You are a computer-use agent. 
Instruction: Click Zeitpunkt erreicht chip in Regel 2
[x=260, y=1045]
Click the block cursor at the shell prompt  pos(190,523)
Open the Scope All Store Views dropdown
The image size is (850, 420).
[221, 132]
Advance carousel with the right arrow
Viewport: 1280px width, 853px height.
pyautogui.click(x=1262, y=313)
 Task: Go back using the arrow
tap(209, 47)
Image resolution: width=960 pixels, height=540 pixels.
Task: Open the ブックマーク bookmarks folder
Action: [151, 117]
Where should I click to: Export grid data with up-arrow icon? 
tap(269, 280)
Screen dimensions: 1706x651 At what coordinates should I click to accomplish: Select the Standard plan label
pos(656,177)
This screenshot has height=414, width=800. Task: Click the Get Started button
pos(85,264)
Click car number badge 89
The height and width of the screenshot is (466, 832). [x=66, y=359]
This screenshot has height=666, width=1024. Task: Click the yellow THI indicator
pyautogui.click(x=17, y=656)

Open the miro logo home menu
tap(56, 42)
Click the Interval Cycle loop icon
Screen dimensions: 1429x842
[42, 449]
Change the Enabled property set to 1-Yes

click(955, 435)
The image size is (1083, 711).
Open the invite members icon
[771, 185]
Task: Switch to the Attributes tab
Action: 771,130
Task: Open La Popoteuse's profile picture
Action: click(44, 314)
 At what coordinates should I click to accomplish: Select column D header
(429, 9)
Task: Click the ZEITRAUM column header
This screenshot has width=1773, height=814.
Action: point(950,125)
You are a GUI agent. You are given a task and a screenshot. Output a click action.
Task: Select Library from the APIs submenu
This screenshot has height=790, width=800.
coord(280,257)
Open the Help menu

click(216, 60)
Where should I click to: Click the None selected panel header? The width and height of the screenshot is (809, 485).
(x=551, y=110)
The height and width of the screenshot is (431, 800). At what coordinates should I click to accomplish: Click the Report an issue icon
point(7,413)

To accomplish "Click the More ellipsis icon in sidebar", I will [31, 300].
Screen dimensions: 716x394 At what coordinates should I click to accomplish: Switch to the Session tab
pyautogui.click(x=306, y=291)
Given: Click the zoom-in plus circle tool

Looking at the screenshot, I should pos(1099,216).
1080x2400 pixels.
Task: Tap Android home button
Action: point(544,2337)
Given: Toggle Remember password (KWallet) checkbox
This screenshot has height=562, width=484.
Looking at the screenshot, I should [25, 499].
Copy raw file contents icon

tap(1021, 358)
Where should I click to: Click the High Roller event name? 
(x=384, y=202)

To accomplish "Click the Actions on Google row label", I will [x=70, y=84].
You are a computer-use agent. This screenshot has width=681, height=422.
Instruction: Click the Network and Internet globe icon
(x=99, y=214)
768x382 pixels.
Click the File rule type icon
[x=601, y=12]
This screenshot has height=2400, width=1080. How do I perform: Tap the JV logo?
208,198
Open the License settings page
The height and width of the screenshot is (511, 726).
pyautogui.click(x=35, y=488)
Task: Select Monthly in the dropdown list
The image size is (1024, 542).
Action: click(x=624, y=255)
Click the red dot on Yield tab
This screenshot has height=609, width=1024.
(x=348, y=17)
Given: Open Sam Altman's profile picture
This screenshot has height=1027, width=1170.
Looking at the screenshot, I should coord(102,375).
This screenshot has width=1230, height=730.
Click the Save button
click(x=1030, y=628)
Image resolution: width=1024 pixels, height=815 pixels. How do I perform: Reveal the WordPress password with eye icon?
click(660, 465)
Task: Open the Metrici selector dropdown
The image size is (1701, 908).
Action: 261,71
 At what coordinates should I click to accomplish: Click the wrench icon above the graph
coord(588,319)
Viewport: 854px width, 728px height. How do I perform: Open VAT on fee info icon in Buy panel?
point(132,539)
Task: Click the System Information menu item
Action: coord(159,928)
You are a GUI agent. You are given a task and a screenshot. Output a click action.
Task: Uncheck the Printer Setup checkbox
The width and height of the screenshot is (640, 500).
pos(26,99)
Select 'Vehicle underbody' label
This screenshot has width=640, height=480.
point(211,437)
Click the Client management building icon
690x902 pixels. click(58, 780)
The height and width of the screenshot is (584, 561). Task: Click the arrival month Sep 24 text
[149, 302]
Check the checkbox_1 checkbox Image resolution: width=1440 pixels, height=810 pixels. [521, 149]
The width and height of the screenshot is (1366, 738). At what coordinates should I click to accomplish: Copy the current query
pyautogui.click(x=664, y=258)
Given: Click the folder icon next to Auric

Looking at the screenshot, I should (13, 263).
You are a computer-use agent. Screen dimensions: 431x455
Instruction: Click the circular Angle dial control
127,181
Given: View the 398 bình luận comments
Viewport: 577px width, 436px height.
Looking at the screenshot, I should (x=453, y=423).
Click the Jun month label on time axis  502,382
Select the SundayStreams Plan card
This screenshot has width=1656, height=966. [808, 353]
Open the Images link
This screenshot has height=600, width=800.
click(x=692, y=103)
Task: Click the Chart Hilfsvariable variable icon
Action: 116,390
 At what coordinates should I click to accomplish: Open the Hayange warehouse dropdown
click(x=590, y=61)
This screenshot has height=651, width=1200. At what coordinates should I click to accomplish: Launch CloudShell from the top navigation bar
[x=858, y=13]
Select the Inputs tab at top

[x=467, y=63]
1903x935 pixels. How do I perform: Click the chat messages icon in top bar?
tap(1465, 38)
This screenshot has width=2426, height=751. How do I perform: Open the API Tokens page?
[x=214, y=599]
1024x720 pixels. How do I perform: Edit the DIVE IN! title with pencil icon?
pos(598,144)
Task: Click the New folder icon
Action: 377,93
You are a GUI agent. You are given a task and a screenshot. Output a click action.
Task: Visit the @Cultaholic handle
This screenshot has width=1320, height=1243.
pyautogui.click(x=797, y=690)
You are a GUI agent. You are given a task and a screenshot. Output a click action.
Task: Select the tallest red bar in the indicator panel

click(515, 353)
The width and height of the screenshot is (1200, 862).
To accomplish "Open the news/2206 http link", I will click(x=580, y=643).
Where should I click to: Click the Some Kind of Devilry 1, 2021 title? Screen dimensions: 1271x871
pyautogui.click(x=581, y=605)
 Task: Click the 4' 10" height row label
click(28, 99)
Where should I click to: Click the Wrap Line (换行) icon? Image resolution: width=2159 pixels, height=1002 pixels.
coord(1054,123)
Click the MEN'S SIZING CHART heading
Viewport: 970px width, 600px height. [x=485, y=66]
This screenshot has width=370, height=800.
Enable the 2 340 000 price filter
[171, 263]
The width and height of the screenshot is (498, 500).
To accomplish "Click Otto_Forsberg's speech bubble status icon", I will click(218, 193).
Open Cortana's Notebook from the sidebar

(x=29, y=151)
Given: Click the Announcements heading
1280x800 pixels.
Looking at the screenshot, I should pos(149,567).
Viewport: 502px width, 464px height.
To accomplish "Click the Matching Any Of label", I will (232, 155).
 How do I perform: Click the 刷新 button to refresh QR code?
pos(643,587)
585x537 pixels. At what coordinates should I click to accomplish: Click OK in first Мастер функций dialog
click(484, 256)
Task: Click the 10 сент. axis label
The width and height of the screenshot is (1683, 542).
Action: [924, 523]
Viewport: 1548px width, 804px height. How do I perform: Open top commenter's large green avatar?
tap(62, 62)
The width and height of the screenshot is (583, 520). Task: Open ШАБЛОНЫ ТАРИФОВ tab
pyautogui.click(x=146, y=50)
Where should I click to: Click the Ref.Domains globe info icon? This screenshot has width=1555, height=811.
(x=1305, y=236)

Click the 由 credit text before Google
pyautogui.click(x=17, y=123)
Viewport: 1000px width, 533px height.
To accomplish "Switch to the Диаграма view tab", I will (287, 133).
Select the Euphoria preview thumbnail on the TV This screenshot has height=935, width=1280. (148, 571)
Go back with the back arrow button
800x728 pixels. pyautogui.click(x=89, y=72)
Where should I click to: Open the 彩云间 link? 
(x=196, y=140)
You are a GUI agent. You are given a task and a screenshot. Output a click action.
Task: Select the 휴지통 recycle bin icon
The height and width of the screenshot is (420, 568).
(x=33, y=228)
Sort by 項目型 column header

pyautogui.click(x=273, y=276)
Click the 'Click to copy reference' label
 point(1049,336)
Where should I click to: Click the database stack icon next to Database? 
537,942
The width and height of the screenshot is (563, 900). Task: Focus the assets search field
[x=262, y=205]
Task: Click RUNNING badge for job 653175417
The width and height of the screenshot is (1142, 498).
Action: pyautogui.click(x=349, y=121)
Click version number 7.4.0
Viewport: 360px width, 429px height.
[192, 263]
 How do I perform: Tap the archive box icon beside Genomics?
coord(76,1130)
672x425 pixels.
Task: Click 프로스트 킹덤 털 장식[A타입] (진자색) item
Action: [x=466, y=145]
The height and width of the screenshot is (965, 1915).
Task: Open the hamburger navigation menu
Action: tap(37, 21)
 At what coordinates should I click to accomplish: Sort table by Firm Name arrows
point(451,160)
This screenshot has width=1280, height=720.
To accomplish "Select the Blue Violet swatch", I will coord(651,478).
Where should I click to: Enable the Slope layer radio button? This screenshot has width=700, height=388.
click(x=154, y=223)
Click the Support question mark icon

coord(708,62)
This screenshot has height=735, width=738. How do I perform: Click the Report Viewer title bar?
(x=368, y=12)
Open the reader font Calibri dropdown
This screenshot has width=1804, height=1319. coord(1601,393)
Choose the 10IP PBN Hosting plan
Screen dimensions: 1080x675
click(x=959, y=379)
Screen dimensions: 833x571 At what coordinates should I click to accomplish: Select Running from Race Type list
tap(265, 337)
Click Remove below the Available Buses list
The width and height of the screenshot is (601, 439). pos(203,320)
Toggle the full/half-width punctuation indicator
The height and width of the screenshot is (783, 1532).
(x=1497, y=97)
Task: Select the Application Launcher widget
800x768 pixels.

**********

Reproduce exactly, and only, the part of the listing above that begins at the line with "Select the Euphoria" and goes on through the line with "Choose the 10IP PBN Hosting plan".

Select the Euphoria preview thumbnail on the TV This screenshot has height=935, width=1280. (148, 571)
Go back with the back arrow button
800x728 pixels. pyautogui.click(x=89, y=72)
Where should I click to: Open the 彩云间 link? 
(x=196, y=140)
You are a GUI agent. You are given a task and a screenshot. Output a click action.
Task: Select the 휴지통 recycle bin icon
The height and width of the screenshot is (420, 568).
(x=33, y=228)
Sort by 項目型 column header

pyautogui.click(x=273, y=276)
Click the 'Click to copy reference' label
 point(1049,336)
Where should I click to: Click the database stack icon next to Database? 
537,942
The width and height of the screenshot is (563, 900). Task: Focus the assets search field
[x=262, y=205]
Task: Click RUNNING badge for job 653175417
The width and height of the screenshot is (1142, 498).
Action: pyautogui.click(x=349, y=121)
Click version number 7.4.0
Viewport: 360px width, 429px height.
[192, 263]
 How do I perform: Tap the archive box icon beside Genomics?
coord(76,1130)
672x425 pixels.
Task: Click 프로스트 킹덤 털 장식[A타입] (진자색) item
Action: [x=466, y=145]
The height and width of the screenshot is (965, 1915).
Task: Open the hamburger navigation menu
Action: tap(37, 21)
 At what coordinates should I click to accomplish: Sort table by Firm Name arrows
point(451,160)
This screenshot has width=1280, height=720.
To accomplish "Select the Blue Violet swatch", I will coord(651,478).
Where should I click to: Enable the Slope layer radio button? This screenshot has width=700, height=388.
click(x=154, y=223)
Click the Support question mark icon

coord(708,62)
This screenshot has height=735, width=738. How do I perform: Click the Report Viewer title bar?
(x=368, y=12)
Open the reader font Calibri dropdown
This screenshot has width=1804, height=1319. coord(1601,393)
Choose the 10IP PBN Hosting plan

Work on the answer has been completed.